A referida Nota Técnica esclarece que, para que haja o reconhecimento da COVID-19 como doença do trabalho, deverá ser demonstrada a relação do adoecimento do trabalhador com a sua ocupação e/ou com as condições especiais em que o seu trabalho é executado, isto é, obrigatoriamente será necessário comprovar o nexo causal.

Portanto, a COVID-19 não é presumidamente uma doença do trabalho, mas, se mediante perícia médica, restar demonstrado que as circunstâncias em que o empregado desenvolveu seu trabalho contribuíram ou foram determinantes para sua contaminação, poderá ser reconhecida a doença ocupacional e consequentemente atrair responsabilidades aos empregadores.

Vale destacar que notas técnicas são documento elaborados por técnicos especializados em determinado assunto que, de maneira fundamentada, emitem informações, dados, recomendações, orientações, etc. No presente caso, as notas técnicas não possuem força de Lei, contudo, servem como instrumentos de interpretação do Direito, tendo forte caráter orientativo na análise das relações de trabalho. Contribuem para a formação de entendimentos dos Magistrados e Tribunais do Trabalho, sendo, portanto, instrumentos relevantes e que devem ser observados pelos operadores do direito.

Recentemente o Judiciário reconheceu a COVID como doença do trabalho.
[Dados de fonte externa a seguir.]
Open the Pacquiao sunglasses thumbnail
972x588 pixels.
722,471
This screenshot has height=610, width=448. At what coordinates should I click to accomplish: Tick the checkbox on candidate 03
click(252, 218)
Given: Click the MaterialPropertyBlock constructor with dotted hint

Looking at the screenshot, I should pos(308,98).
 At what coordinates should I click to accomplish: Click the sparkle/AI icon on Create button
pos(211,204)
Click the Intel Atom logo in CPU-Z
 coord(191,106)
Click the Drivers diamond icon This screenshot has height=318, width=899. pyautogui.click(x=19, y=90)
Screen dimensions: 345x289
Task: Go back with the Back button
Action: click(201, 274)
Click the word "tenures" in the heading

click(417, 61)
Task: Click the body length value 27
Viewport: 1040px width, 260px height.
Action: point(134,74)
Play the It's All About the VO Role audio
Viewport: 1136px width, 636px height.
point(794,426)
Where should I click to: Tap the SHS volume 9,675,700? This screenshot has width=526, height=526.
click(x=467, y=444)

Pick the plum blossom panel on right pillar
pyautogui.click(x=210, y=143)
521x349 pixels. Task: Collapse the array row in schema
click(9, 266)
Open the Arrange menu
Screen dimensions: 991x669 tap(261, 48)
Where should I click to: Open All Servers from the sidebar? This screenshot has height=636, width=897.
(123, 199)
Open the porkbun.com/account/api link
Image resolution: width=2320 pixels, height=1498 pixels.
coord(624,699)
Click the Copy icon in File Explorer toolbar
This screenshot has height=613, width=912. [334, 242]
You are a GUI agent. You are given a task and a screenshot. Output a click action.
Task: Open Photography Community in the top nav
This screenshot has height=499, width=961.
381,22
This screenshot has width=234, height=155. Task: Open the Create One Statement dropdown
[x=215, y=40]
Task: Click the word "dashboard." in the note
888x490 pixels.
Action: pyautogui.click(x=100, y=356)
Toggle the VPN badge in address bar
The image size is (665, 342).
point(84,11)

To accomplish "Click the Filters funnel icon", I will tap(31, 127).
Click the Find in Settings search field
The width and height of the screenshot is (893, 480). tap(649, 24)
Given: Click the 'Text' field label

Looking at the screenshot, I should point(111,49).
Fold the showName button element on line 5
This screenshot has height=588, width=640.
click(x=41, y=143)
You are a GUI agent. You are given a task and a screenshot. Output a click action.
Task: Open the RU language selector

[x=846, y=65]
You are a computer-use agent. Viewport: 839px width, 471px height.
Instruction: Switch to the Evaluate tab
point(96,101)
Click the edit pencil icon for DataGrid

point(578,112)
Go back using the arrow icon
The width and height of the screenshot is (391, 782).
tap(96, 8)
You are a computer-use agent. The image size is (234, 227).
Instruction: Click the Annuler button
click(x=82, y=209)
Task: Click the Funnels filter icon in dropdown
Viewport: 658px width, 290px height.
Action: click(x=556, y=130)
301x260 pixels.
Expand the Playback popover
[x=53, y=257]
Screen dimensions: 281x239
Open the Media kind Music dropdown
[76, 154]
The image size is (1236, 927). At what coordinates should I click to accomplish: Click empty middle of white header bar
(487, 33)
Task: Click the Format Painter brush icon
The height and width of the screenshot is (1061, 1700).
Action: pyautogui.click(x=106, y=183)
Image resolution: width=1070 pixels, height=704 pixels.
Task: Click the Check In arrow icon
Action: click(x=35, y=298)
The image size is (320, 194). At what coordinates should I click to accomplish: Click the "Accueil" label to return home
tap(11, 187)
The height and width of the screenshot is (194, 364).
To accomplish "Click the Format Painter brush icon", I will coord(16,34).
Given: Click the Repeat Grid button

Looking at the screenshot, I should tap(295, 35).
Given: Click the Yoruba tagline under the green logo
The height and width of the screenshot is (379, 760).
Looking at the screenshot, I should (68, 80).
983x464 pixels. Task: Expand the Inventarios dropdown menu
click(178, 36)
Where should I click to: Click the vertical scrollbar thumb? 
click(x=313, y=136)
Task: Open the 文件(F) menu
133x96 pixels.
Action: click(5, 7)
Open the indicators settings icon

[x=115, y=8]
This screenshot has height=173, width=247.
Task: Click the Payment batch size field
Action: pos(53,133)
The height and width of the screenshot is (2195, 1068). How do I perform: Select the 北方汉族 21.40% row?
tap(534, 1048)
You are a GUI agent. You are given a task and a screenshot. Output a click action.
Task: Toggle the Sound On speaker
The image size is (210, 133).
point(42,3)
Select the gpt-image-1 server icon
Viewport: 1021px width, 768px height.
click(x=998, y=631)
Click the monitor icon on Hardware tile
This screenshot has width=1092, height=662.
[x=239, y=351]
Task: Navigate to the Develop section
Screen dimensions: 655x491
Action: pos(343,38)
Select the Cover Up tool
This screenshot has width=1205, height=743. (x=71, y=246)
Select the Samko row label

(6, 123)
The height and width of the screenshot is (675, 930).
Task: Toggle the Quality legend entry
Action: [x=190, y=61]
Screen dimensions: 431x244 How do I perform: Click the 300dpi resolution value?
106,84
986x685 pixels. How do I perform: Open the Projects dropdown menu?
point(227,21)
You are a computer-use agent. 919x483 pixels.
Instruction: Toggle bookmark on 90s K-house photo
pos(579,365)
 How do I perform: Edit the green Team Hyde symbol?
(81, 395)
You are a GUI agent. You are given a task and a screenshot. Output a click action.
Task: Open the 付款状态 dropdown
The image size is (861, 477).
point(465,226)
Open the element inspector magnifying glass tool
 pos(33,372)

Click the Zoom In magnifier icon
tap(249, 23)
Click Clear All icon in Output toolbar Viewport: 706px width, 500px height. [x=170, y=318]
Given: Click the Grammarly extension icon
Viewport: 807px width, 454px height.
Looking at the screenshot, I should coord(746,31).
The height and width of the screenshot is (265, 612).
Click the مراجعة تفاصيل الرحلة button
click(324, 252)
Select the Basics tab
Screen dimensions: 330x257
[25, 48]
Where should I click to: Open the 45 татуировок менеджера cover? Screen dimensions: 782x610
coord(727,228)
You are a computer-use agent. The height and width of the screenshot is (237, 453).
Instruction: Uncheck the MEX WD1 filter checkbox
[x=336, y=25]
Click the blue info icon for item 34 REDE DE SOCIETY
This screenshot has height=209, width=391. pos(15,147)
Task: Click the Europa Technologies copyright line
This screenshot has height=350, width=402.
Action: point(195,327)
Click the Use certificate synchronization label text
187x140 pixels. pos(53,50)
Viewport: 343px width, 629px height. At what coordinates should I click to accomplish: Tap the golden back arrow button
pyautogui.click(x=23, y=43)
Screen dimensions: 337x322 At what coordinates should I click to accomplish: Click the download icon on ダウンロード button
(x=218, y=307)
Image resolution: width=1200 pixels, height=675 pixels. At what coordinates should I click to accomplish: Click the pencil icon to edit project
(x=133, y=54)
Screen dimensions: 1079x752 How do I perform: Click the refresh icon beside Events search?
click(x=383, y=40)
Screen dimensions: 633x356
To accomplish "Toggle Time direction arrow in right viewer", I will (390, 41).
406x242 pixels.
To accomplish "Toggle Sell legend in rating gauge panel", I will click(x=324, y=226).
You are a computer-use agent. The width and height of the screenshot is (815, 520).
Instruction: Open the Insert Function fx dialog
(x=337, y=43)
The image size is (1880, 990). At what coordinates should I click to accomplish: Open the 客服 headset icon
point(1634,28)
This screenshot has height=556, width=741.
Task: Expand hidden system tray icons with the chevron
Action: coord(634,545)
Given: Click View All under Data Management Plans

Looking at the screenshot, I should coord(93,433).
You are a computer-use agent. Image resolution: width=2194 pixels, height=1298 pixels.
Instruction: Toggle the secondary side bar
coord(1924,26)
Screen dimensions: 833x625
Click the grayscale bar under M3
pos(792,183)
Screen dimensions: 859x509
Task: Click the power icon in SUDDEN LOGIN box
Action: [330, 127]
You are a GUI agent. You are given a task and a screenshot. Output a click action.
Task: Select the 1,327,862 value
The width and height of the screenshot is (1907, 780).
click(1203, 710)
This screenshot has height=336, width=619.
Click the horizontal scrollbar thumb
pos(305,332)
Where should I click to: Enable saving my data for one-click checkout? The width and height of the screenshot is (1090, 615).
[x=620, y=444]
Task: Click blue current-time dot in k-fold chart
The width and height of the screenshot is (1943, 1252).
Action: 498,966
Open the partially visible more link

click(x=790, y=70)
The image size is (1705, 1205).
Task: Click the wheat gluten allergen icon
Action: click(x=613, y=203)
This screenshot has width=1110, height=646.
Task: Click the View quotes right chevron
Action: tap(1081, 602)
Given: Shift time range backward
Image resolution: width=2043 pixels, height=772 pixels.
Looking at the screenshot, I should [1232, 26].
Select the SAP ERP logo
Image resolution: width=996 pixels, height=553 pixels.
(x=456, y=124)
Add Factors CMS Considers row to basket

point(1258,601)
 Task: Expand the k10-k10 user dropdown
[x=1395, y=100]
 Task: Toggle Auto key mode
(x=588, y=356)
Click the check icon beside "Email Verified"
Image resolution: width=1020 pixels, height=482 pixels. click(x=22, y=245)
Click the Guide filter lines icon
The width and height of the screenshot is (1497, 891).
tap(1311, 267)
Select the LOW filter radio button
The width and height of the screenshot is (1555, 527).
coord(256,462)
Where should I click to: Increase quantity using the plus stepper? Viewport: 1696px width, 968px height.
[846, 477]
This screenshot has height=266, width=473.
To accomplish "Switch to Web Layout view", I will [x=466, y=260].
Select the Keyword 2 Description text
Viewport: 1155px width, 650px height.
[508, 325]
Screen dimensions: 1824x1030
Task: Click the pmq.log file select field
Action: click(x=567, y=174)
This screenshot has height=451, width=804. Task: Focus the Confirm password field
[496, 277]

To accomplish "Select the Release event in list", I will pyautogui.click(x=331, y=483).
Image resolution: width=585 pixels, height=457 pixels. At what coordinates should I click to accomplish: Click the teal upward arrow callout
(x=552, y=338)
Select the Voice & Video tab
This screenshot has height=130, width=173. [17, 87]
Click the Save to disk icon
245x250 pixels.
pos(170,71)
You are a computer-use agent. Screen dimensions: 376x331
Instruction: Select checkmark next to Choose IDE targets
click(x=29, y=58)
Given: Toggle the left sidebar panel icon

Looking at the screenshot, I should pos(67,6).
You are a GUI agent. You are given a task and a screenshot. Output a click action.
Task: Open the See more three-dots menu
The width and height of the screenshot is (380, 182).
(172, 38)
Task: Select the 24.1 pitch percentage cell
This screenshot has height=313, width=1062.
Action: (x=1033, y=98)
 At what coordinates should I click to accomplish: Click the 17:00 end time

Em sua fundamentação, o Juízo da 5ª Vara do Trabalho de Porto Velho (RO), embora tenha manifestado a necessidade de comprovação do nexo causal, ressaltou que “no caso dos autos o reclamante atuava como motorista em contato direto e permanente com pacientes infectados, não sendo crível imaginar que outro fosse o lugar que se contaminaria com o vírus”.

Na decisão é possível observar que, ainda que remanesça a necessidade de comprovação do nexo causal/concausal, o Juízo entendeu que o fato do empregado trabalhar em profissão com notória suscetibilidade de contato com a doença e risco de contaminação, atrai, por si só, a presunção que a doença tenha sido contraída no exercício da atividade laborativa.

Conclui-se, dessa forma, que o reconhecimento da doença ocupacional dependerá das circunstâncias do caso concreto, principalmente se o trabalho/profissão do empregado litigante o colocavam em risco direto de contaminação. Logo, as atividades empresariais que exponham o empregado ao risco de contágio, em especial àquelas ligadas à área de saúde ou que coloquem o profissional em contato direto ou indireto com infectados (motoristas, entregadores, coveiros, serviços de limpezas, atendimento ao público, dentre outras), deverão redobrar os cuidados e cautelas com implantação de medidas ostensivas de prevenção, orientação, fiscalização, para redução dos riscos de propagação do COVID-19 e consequente mitigação de riscos de demandas trabalhistas.

FRANCINE DE FARIA é coordenadora da equipe de Direito do Trabalho no escritório Rücker Curi Advocacia e Consultoria Jurídica. Graduada em Direito pela UNIBRASIL. Pós-graduanda em Direito Material e Processual do Trabalho pela Universidade Positivo.